1980年代生まれの「八零後」、中国民族主義の中心勢力に浮上

1980年代生まれの「八零後」、中国民族主義の中心勢力に浮上

Posted May. 02, 2008 03:06,   

中国の1980年代生まれを指す「八零後」世代が注目されている。1978年の改革開放以後に生まれた八零後世代は、1990年代生まれを意味する九零後世代をも含む言葉として使われる。この八零後世代が最近、北京五輪聖火リレー支持のデモを主導するなど、エスカレートする中国の民族主義と愛国主義を行動で示す中心勢力として浮上している。

▲八零後、プライベート重視で消費志向的な世代〓八零後についてのこれまでの評価は、どちらかと言えば否定的だった。同世代は、市場経済体制の下で生まれ、それまでの世代とは違い、物質的な豊かさを享受して育った。家族計画により、一人っ子として生まれ、「小皇帝」として育てられ、個性も強く自己中心的な傾向が強い。

職場では忠誠心が低く、頻繁に転職するので、企業側にとっては悩みの種という分析もある。個人主義的な成長背景のためか、チームワークにも厳しいものがあるという評価も多い。

しかし、八零後は重要な消費階層として、自分の口に合うように中国市場を変える力を持っている。

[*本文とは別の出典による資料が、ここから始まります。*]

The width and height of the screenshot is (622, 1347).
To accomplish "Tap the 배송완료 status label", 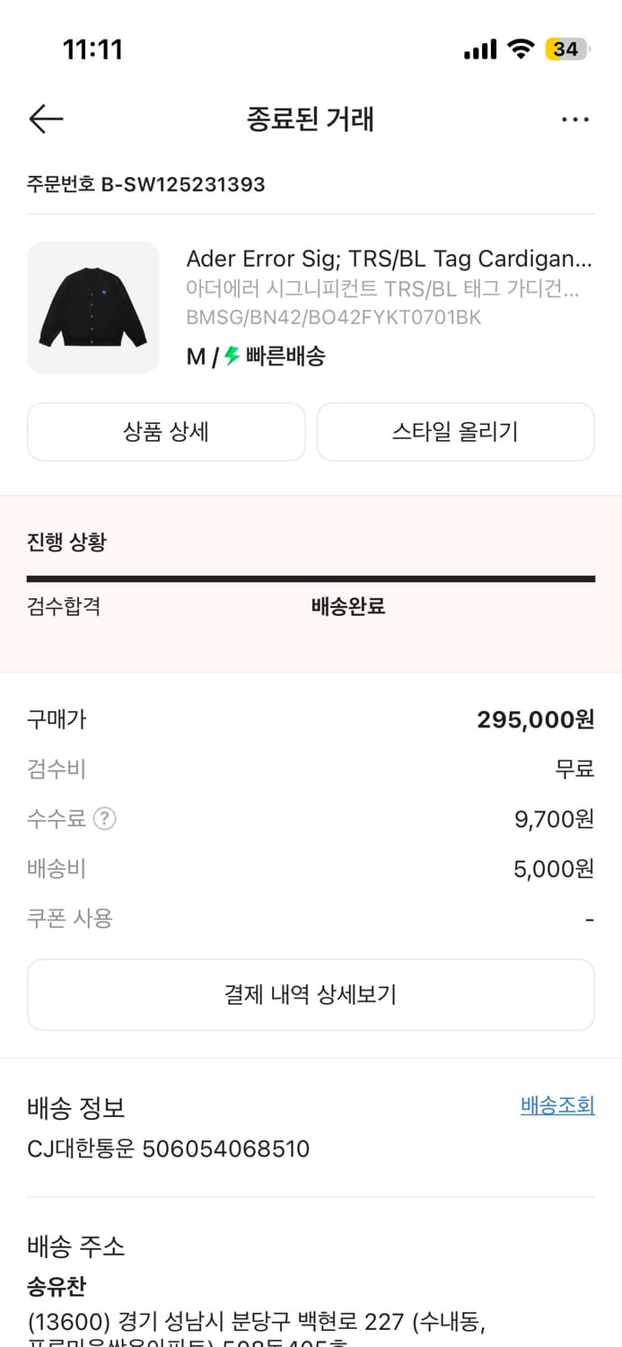I will (x=347, y=606).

また現在2億2000万人に上るネットユーザーのほとんどを占めており、インターネット時代を切り開いていく世代でもある。

▲「空前団結」の核に浮上〓北京五輪をキッカケに八零後世代は、団結と愛国心の象徴に浮上した。最近の聖火リレー妨害事件に対し、中国人は、「これまで中国人が今のように団結したことがない(空前団結)」と言う。その中心には身をもって行動する八零後が立っている。

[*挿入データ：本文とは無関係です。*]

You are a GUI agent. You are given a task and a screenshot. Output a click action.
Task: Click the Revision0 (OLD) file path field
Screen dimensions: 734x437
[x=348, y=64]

聖火がこの1ヵ月間、世界の19カ国を廻っている間、五星紅旗を手にして街頭に出てきた中国人の相当数は八零後だった。北京五輪組織委員会が50万人のボランティアを募集する時に集まった260万人以上の申請者のうち、90%以上が八零後だった。中国内の外国企業に対する不買キャンペーンを展開している大黒柱も彼らであり、インターネットを通じて民族主義を広げているのも八零後だ。

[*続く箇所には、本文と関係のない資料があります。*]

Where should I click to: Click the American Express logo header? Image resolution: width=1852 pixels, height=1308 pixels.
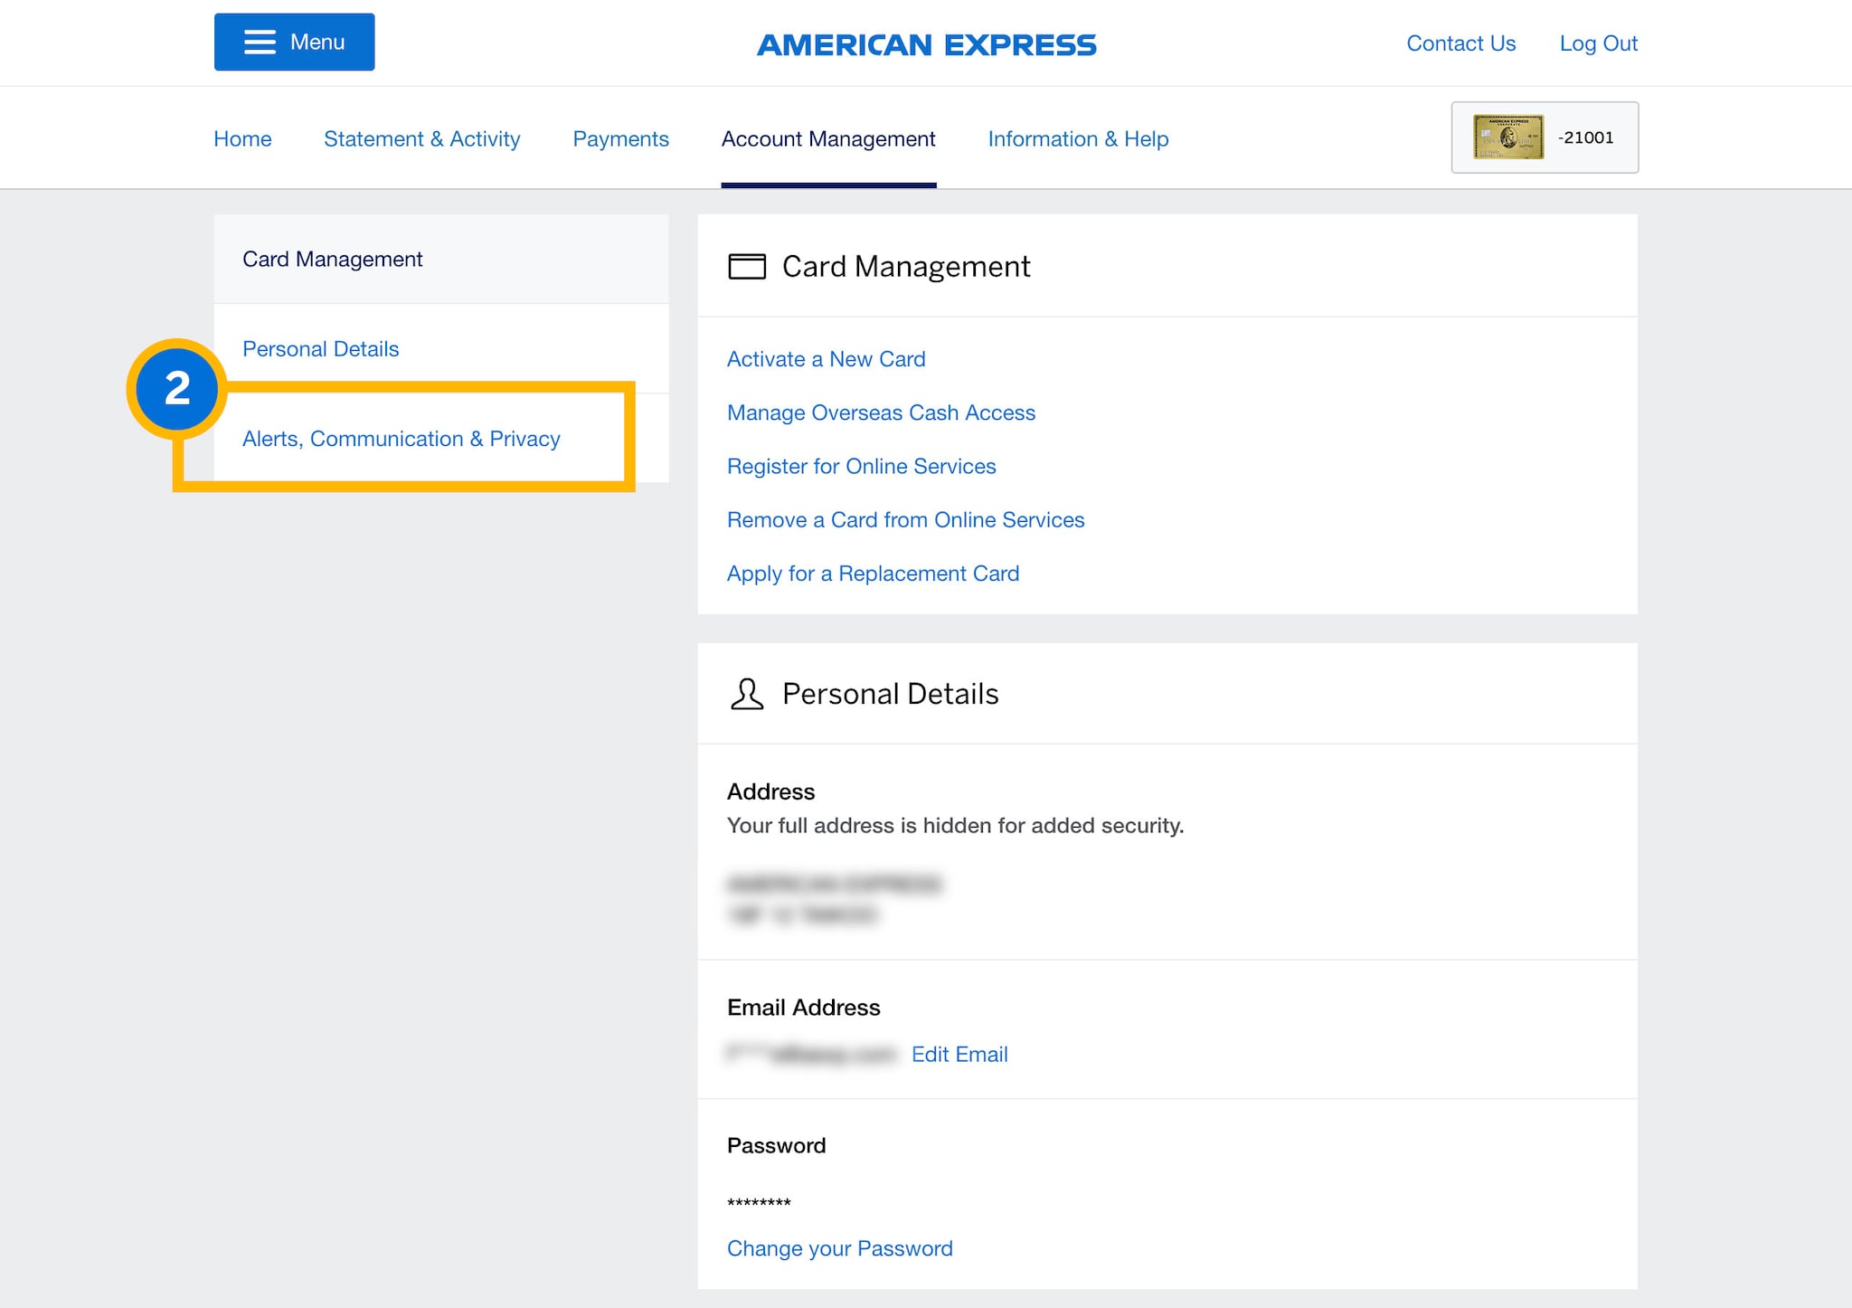925,43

八零後の民族主義的な性向の根源には、経済成長による自信と成就感が存在している。また、西欧の帝国主義を経験した過去の世代とは違って、西欧世界に対する劣等感もない。

八零後を代表する人物として浮上したフランス留学生の李洹氏(26)は、先月19日、パリで行われた五輪支持集会で、「八零後世代が自尊心を失わなければ、中国が自尊心を失わない」と力説した。

▲期待と憂慮が交差〓八零後は外国の文化に対する拒否感が少ない。従来の世代よりは合理的である上、従来の秩序にも批判的だ。このため、同世代が社会の主役になる時、中国はさらに開放的に変化し、中国を順調にグローバル体制へ導くという期待もある。

しかし、それと同時に、中国の文化と価値を重視し、見直そうとする彼らの民族主義的な性向は、国際社会との対立を招く恐れがある。特に、高度経済成長を通じて取り付けたプライドと成就感が愛国主義と結合する場合、「偏った民族主義」に流れてしまいかねない。

最近、八零後の集団行動が激化していることについて、官営のマスコミが「愛国も理性的にやるべき」と指摘したのもこのような否定的な側面を恐れているためだ。